§ **Assigned task**
Omitting all pictures, copy word for word the lines from the line containing "Where should I" through the final line of the entries.

Records from a data collection:
•••

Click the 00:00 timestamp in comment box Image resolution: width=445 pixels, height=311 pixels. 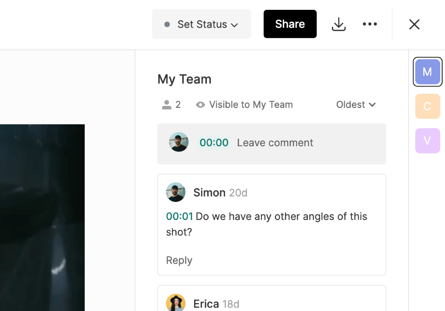(x=214, y=142)
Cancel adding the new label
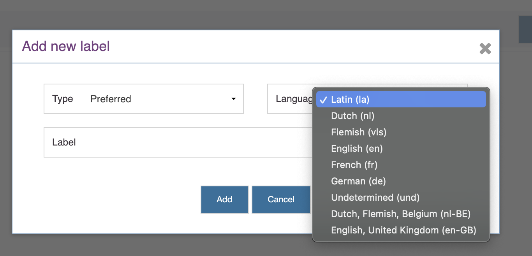 click(x=281, y=200)
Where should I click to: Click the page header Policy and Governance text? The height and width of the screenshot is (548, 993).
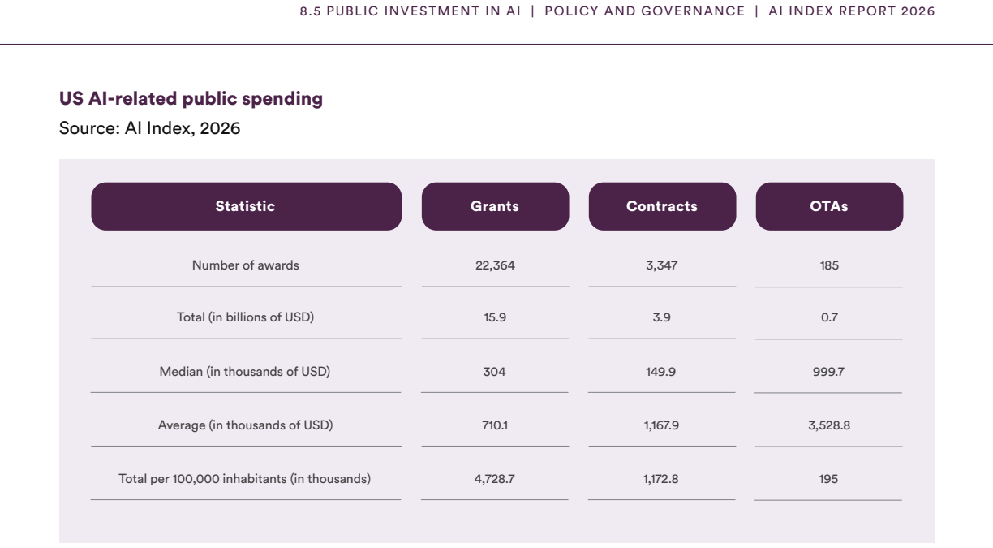pyautogui.click(x=645, y=11)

•••

§ **Response**
Where should I click to: Click the page header Policy and Governance text? The height and width of the screenshot is (548, 993).
pyautogui.click(x=645, y=11)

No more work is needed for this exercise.